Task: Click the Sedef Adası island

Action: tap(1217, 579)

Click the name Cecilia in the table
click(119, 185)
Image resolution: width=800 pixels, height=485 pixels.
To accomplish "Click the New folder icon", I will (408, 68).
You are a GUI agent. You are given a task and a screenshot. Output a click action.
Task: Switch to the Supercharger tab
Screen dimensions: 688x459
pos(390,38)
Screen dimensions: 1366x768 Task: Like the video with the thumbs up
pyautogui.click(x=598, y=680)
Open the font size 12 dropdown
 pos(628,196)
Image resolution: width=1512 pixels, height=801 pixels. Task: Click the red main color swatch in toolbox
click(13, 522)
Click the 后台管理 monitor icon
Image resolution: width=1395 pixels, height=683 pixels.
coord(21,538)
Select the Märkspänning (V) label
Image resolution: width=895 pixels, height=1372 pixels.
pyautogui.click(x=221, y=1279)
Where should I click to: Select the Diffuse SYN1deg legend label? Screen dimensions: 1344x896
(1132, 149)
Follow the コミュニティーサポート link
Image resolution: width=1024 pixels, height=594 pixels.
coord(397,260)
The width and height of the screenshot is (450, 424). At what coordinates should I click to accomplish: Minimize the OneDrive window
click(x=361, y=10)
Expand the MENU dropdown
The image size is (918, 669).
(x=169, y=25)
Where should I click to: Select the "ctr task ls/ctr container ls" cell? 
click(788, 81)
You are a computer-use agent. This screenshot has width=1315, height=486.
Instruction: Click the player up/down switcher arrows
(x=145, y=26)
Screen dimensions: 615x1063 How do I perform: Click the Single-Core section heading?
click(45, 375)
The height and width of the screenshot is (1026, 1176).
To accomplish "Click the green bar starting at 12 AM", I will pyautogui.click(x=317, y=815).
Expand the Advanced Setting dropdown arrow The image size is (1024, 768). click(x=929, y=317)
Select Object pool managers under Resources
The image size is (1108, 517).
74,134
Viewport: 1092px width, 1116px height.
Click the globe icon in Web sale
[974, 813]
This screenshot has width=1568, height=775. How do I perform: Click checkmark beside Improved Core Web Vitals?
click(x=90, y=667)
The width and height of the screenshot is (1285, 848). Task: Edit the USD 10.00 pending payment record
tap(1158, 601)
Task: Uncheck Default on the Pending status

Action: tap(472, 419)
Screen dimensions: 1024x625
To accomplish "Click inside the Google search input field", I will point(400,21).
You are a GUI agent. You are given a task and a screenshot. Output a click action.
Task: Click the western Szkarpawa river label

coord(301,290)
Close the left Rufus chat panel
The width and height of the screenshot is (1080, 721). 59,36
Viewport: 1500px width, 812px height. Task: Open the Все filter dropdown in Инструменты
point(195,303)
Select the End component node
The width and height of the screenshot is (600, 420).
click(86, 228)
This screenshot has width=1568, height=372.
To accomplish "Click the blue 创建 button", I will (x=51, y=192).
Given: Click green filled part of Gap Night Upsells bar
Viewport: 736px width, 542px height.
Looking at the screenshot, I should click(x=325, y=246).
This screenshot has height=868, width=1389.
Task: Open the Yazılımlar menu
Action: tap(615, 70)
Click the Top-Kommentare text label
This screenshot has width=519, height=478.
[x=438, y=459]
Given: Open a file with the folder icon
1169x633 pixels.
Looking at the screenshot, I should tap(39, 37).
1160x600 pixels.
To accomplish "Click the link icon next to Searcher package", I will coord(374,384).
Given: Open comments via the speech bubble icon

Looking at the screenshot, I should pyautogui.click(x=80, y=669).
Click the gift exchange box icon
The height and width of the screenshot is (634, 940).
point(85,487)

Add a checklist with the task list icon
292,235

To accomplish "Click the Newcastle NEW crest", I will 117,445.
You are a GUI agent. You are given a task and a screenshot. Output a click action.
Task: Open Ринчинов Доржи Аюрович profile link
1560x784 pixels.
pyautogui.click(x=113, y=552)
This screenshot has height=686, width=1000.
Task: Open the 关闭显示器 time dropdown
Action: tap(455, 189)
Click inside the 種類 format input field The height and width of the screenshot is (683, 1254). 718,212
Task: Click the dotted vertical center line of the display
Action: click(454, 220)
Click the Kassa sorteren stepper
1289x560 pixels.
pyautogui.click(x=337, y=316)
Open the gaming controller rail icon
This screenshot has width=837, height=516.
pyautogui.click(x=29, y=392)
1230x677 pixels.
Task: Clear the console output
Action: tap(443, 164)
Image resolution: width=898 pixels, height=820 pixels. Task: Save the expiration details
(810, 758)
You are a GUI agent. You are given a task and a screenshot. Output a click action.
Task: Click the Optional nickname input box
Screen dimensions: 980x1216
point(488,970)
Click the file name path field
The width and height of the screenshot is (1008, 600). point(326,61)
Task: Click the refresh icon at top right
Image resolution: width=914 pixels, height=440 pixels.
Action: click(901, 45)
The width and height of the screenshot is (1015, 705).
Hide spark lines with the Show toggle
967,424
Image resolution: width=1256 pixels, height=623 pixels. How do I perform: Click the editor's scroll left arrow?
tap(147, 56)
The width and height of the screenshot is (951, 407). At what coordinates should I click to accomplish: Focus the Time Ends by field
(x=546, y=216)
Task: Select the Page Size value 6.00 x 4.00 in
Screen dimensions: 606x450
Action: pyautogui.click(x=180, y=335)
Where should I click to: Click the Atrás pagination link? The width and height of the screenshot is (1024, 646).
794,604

EXERCISE GOAL: Going through the listing above line by line, tally those containing "green" and state only the total.

ANSWER TO THIS TASK: 2